The MAP45 consists of an all-welded body with a cut-down troop compartment built on a modified Mercedes-Benz 4.5 ton Series LA911B truck chassis.  Adapted from the MAP75 TCV, the open-topped hull or 'capsule' is faceted at the sides, which were designed to deflect small-arms' rounds, and a flat deck reinforced by a v-shaped 'crush box' meant to deflect mine blasts.
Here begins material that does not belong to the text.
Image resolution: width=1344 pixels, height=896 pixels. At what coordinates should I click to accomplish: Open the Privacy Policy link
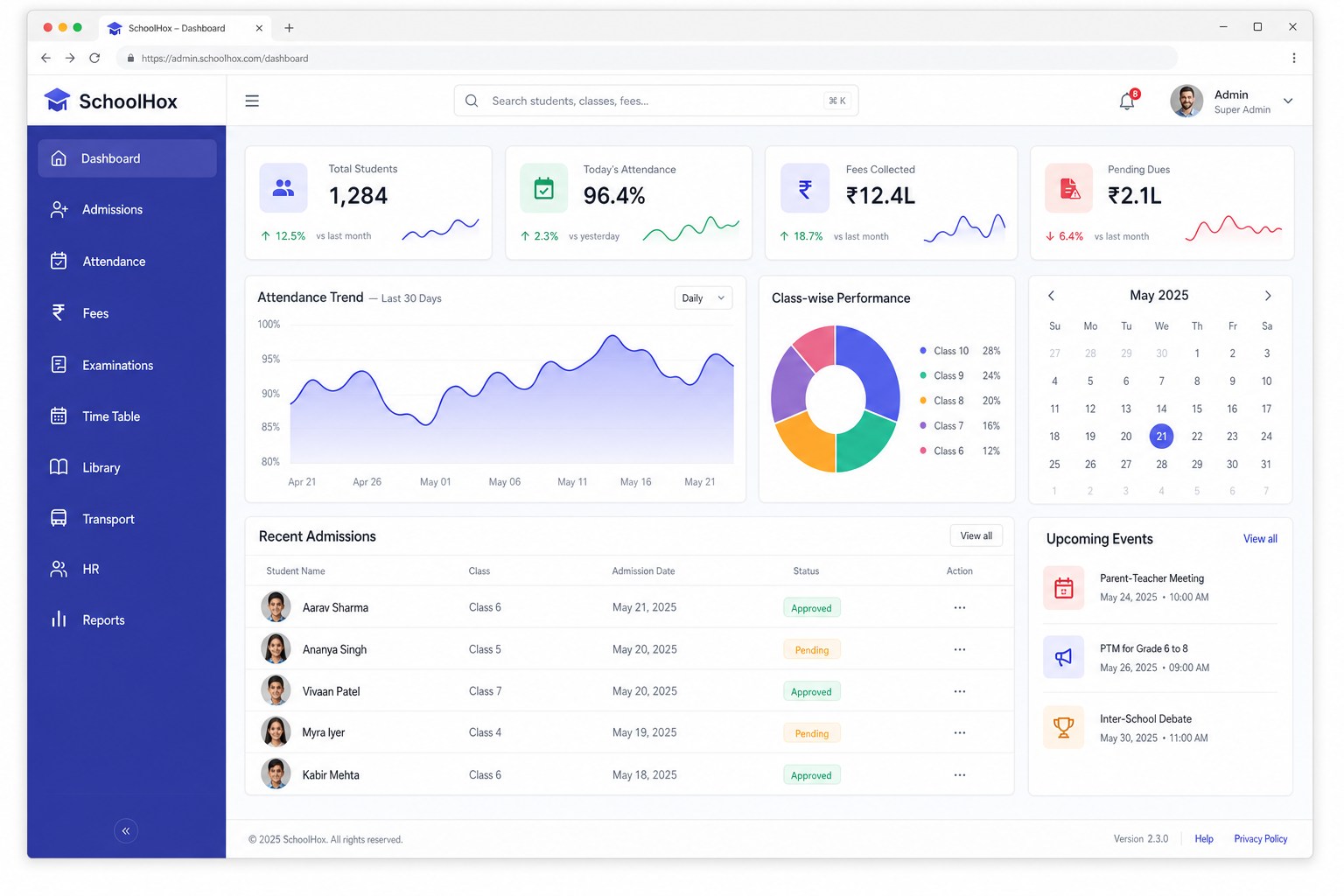1261,838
Three inverted U-shaped low 'Roll bars' were fitted to protect the fighting compartment from being crushed in case the vehicle turned and roll over after a landmine detonation.  Due to the shortened top hull, their reduced height presented less of a problem since it did not hamper movements inside the troop compartment as in the MAP75.

Protection
The hull was made of ballistic 10mm mild steel plate; front windscreen and side windows had 40mm bullet-proof laminated glass.

Armament 

Rhodesian MAP45s were usually armed with a FN MAG-58 7.62mm Light Machine Gun (LMG), sometimes installed on a locally produced one-man MG armoured turret to protect the gunner.  Vehicles assigned to convoy escorting duties ('E-type') had a Browning M1919A4 7.62mm medium machine gun mounted on an open-topped, cylinder-shaped turret (dubbed 'the dustbin').  For 'externals' twin Browning MG pintle mounts were sometimes fitted, placed behind the driver's compartment.  The Zimbabwean vehicles after 1980 sported single pintle-mounted Soviet-made 12.7mm and 14.5mm Heavy Machine Guns (HMG) instead.

Variants 

Troop-Carrying Vehicle (TCV) – is the standard IFV/APC version, armed with either a single LMG (Rhodesian SF 1978-79) or HMG (ZNA 1980-present) and capable of carrying 12 infantrymen.
Convoy escorting version – designated 'E-type', this is a basic IFV/APC version fitted with the Browning MG 'dustbin' turret.
Command vehicle – command version equipped with radios and map boards.

Combat history 
The MAP45 TCV soon became a popular vehicle among the elite units of the Rhodesian Security Forces – including the Rhodesian African Rifles (RAR), the Rhodesian Light Infantry (RLI), and the Rhodesian SAS – who employed it late in the war on their cross-border covert raids ('externals') against ZIPRA and ZANLA guerrilla bases in the neighboring Countries, such as the September 1979 raid on the ZANLA's New Chimoio base in Mozambique (Operation "Miracle"). 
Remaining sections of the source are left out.